Domínios da Garoa, por Vera Lucia Dias

Domínios da Garoa

por Vera Lucia Dias

Nos primeiros meses do ano chove muito. Na cidade de São Paulo, estaremos na época das “cheias”, até as águas de março fecharem o Verão.

Quando há chuva em São Paulo logo vem o pensamento: a cidade tem rios e eles transbordam!

Se você viajar pelo país, ouvirá comentários como: “sabia que sua SP está embaixo d’água?”. Verdade somente em parte, porque ela é gigantesca e repleta de morros. Sua geografia não deixa mentir, vales em formas de avenidas, é sinal de rio canalizado.  

Mas como tornar os rios da cidade presentes em nossa vida, como chegar à margem sem ser marginal. Olhar e apreciar essas águas que um dia transportaram tantos em busca de riquezas e nem sequer temos um Porto! E pensar que o maior rio tinha muita areia, depois retirada em grande quantidade e que chegou a ter embarcação de lazer com música aos domingos!

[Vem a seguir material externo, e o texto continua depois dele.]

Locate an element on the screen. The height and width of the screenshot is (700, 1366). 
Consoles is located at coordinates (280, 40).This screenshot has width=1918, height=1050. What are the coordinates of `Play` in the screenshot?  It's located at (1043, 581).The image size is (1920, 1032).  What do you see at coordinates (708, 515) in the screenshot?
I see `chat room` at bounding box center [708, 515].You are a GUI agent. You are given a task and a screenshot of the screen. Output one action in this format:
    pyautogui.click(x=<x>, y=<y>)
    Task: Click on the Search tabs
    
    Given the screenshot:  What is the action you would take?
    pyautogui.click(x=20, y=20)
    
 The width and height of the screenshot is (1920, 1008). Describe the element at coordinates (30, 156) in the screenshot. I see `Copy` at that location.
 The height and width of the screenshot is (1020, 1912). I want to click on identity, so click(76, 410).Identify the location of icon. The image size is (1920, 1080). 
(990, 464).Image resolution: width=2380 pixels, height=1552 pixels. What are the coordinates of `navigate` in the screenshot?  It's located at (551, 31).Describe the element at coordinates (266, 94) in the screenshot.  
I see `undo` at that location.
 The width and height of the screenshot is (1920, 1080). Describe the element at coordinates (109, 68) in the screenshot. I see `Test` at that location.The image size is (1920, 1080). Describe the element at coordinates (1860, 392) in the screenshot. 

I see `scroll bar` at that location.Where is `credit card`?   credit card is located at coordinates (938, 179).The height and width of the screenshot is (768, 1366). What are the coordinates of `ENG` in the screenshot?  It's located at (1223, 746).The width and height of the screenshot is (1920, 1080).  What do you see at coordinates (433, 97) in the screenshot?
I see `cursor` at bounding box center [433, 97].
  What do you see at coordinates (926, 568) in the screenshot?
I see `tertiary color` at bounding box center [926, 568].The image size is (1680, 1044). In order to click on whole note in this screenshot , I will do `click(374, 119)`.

Somente uma referência de nome a nos lembrar, Ladeira Porto Geral! Porque lá havia um pequeno atracadouro.

O rio Tietê passa pela cidade como se atravessasse um campo em guerra. Ele não vai ao mar, mas chega milagrosamente melhor até o rio Paraná, ao receber seus tributários. Sorte que está passando pelo processo de despoluição e devagar vai se alterando. Será?

Onde está riacho Tamanduateí na Avenida do Estado: escondido e maltratado. E nos sentimos muito mal com isso. Ao menos deveria aparecer uma placa informando seu nome e dos afluentes.

E o Pinheiros! Tem nas margens boa vegetação que promete crescer. Aguardamos muito as notícias sobre ele independente de suas belas pontes, estaiadas ou não. E para que lado vai seu curso? Para o Tietê ou para o Guarapiranga?

E até hoje se fala em doenças epidêmicas. Parece que noções de higiene regrediram aos níveis do século XVIII. Não há barreiras para o lixo: todos jogam; ricos, pobres, letrados e analfabetos. Estamos sempre com as opiniões divididas, parece que um lado melhora e outro nem tanto. Somente o odor impuro nos une.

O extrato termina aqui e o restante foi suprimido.